Reputation: 19403
In pure, unvectorised, Python I can use,
>>> a = 9
>>> b = [5, 7, 12]
>>> a in b
False
I would like to do something similar for arrays in Numpy i.e.
>>> a = np.array([1, 2, 3, 4, 5, 6, 7, 8, 9, 10])
>>> b = np.array([5, 7, 12])
>>> a in b
np.array([False, False, False, False, True, False, True, False, False, False])
... although this does not work.
Is there a function or method that achieves this? If not what is the easiest way to do this?
Upvotes: 3
Views: 515
Reputation: 20145
You are looking for in1d:
>>> import numpy as np
>>> a = np.array([1, 2, 3, 4, 5, 6, 7, 8, 9, 10])

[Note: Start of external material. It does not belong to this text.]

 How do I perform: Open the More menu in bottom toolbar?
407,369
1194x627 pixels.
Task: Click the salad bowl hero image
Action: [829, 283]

>>> b = np.array([5, 7, 12])
>>> np.in1d( a, b)
array([False, False, False, False, True, False, True, False, False, False], dtype=bool)
Upvotes: 8
Reputation: 633
You may want to implement some sort of string searching algorithms if you are going to test whether one sequence contains another sequence. Reference from Wikipedia
Upvotes: 0
Reputation: 138437
You're comparing two very different things. With the pure Python lists, you have an int and a list. With numpy, you have two numpy arrays. If you change a to an int, then it works as expected in numpy.
>>> a = 9
>>> b = np.array([5, 7, 12])
>>> a in b
False
Also note that what you show with two lists is quite an intuitive result. The returned array is showing you, for each value in array a, is it in b? 5 and 7 are, the others are not. Hence the given result.